**What you have to do**: All the entries that follow are to be returned exactly.

════════════════════

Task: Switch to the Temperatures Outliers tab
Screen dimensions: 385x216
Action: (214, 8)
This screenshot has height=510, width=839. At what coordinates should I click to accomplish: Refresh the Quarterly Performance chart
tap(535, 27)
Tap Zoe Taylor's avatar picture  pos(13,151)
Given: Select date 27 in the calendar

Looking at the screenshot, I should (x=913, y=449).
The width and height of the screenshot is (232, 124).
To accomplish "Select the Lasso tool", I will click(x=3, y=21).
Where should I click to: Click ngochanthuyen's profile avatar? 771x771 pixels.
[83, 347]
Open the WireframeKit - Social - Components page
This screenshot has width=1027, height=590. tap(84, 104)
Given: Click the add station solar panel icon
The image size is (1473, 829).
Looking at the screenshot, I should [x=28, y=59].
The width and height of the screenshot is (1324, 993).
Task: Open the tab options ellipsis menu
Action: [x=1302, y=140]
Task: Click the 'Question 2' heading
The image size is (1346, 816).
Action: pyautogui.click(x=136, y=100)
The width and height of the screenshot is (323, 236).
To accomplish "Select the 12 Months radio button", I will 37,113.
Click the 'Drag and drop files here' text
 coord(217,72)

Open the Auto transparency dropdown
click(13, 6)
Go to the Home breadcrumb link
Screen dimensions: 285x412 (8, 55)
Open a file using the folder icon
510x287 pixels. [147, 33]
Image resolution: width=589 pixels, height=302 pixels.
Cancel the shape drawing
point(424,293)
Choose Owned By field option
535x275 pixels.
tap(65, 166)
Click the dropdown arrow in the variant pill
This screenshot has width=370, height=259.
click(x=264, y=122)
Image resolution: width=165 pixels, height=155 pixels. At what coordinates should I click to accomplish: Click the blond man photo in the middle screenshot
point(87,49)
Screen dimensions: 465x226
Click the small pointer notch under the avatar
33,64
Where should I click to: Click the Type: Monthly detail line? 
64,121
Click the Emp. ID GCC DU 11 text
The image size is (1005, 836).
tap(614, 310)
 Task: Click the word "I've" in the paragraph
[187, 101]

════════════════════

**Output for this task**:
Task: Switch to the Temperatures Outliers tab
Screen dimensions: 385x216
Action: (214, 8)
This screenshot has height=510, width=839. At what coordinates should I click to accomplish: Refresh the Quarterly Performance chart
tap(535, 27)
Tap Zoe Taylor's avatar picture  pos(13,151)
Given: Select date 27 in the calendar

Looking at the screenshot, I should (x=913, y=449).
The width and height of the screenshot is (232, 124).
To accomplish "Select the Lasso tool", I will click(x=3, y=21).
Where should I click to: Click ngochanthuyen's profile avatar? 771x771 pixels.
[83, 347]
Open the WireframeKit - Social - Components page
This screenshot has width=1027, height=590. tap(84, 104)
Given: Click the add station solar panel icon
The image size is (1473, 829).
Looking at the screenshot, I should [x=28, y=59].
The width and height of the screenshot is (1324, 993).
Task: Open the tab options ellipsis menu
Action: [x=1302, y=140]
Task: Click the 'Question 2' heading
The image size is (1346, 816).
Action: pyautogui.click(x=136, y=100)
The width and height of the screenshot is (323, 236).
To accomplish "Select the 12 Months radio button", I will 37,113.
Click the 'Drag and drop files here' text
 coord(217,72)

Open the Auto transparency dropdown
click(13, 6)
Go to the Home breadcrumb link
Screen dimensions: 285x412 (8, 55)
Open a file using the folder icon
510x287 pixels. [147, 33]
Image resolution: width=589 pixels, height=302 pixels.
Cancel the shape drawing
point(424,293)
Choose Owned By field option
535x275 pixels.
tap(65, 166)
Click the dropdown arrow in the variant pill
This screenshot has width=370, height=259.
click(x=264, y=122)
Image resolution: width=165 pixels, height=155 pixels. At what coordinates should I click to accomplish: Click the blond man photo in the middle screenshot
point(87,49)
Screen dimensions: 465x226
Click the small pointer notch under the avatar
33,64
Where should I click to: Click the Type: Monthly detail line? 
64,121
Click the Emp. ID GCC DU 11 text
The image size is (1005, 836).
tap(614, 310)
 Task: Click the word "I've" in the paragraph
[187, 101]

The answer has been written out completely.